C’est d’ailleurs sur ce gigantesque parking que j’ai commencé à déambuler en attendant l’ouverture du magasin à 8h30. J’ai ainsi pu observer la vie sauvage des caddies abandonnés; les folles circonvolutions des papiers gras et autres gobelets en plastique emportés par le vent qui soufflait très fort Tout ça m’a fait penser, allez savoir pourquoi, à une scène de champ de bataille désert dans un film post-apocalyptique, il manquait juste les carcasses de robots en flamme comme dans Terminator.

Comme je commençais à me les geler à cause du vent, je me suis dit “Allez, sois fou, fais le pour ta survie et pour la science”, et j’ai passé les portes automatiques d’entrée, attiré par la chaude lumière des vitrine, comme les petits poissons des profondeurs sont attirés dans la gueule des gros poissons. A mon étonnement, il y avait déjà pas mal de gens avachis sur leurs chariots, attendant l’ouverture du magasin. D’autres étaient accoudés a un bar circulaire planté au milieu du hall, devant un café ou un verre d’alcool. En attendant de pouvoir aller acheter un paquet de gâteau pour consoler ma déprime, j’ai commencé à traîner dans la galerie commerciale.

Alors, je vous assure qu’une galerie marchande, lorsque tout est fermé, les grilles baissées et les lumières éteintes, avec les dernières merdes musicales crachotées par des haut parleurs, ça fout les jetons. Les mannequins habillés à la dernière mode, comme les glandus qu’on croise dans la rue - en jean serrés, chemises à imprimés affreux, ils ne leur manquent plus que la tonne de gel dans les cheveux - qui vous dévisagent, plongés dans l’ombre derrière les vitrines, c’est un truc à vous rendre dingue (“Putain, si ça se trouve les gens dans la rue c’est des mannequins vides et creux!”).

Peu à peu, la galerie marchande m’a fait penser à un décor de film.
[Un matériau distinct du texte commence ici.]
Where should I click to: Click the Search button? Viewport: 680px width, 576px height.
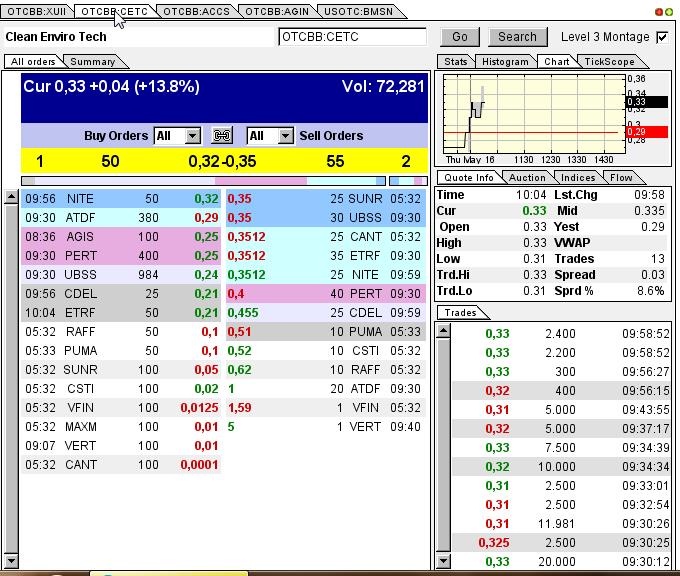pyautogui.click(x=517, y=37)
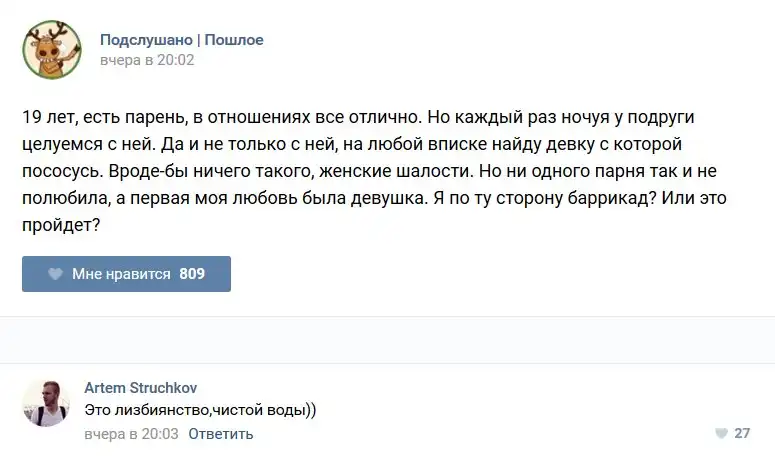Reply to the comment with 'Ответить'

tap(220, 434)
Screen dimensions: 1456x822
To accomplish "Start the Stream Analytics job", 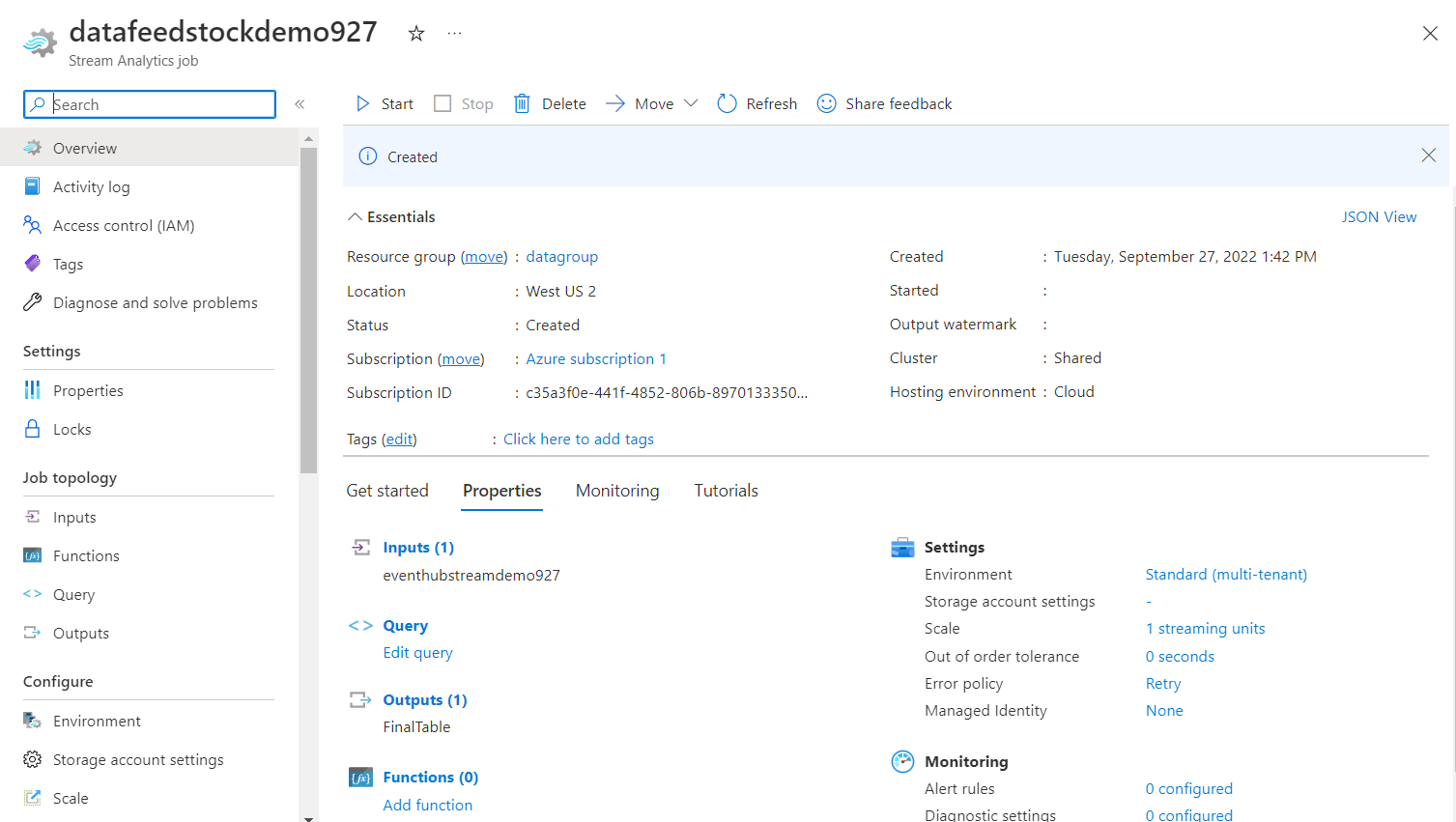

Dans le sens où un décor est censé représenter la vie réelle mais n’a en fait pas de vie propre, il n’existe plus une fois le film terminé. Le décor est désincarné, ce n’est qu’une façade sans vie. C’est pareil pour la galerie marchande. Tôt le matin, avant l’ouverture, on la voit telle qu’elle est vraiment : glauque, froide, inquiétante. D’un coup, on comprend tout, que sa fausse animation, sa fausse vivacité est là pour nous tromper. Quand elle est éclairée de partout, sa lumière qui veut nous faire croire à une vie de rêve ne veut rien d’autre que nous faire cracher nos biftons. Le centre commercial, c’est vraiment ce foutu poisson qui attire sa proie dans sa gueule béante en l'hypnotisant avec son lumignon. On ne voit plus que la lumière, pas le danger, la gueule béante du monstre qu’elle cache.

Bref, dés que j’ai pu, je suis allé chercher ma boite de cookies aux myrtilles (que j’’espérais naturels et pur beurre, comme il était dit dans la réclame, et j’ai commis l’erreur de regarder les ingrédients) et je suis allé aux caisses, enfin une des deux caisses ouvertes. Après avoir payé mes gâteaux à la caissière qui venait de s’installer et que je devinais ravie de passer sa journée à lire des codes barres, je suis sorti en quatrième vitesse, un rien démoralisé par mon pèlerinage au Temple de la Très Sainte Consommation.

Des fois, on se demande ou va l’humanité. Honnêtement, j’en ai aucune idée, mais j'espère qu’elle va pas au centre commerciale du Brezet à Clermont-Ferrand le samedi matin dès l’ouverture. Parce que si c’est le cas, je vous garantis qu’on est très mal barrés.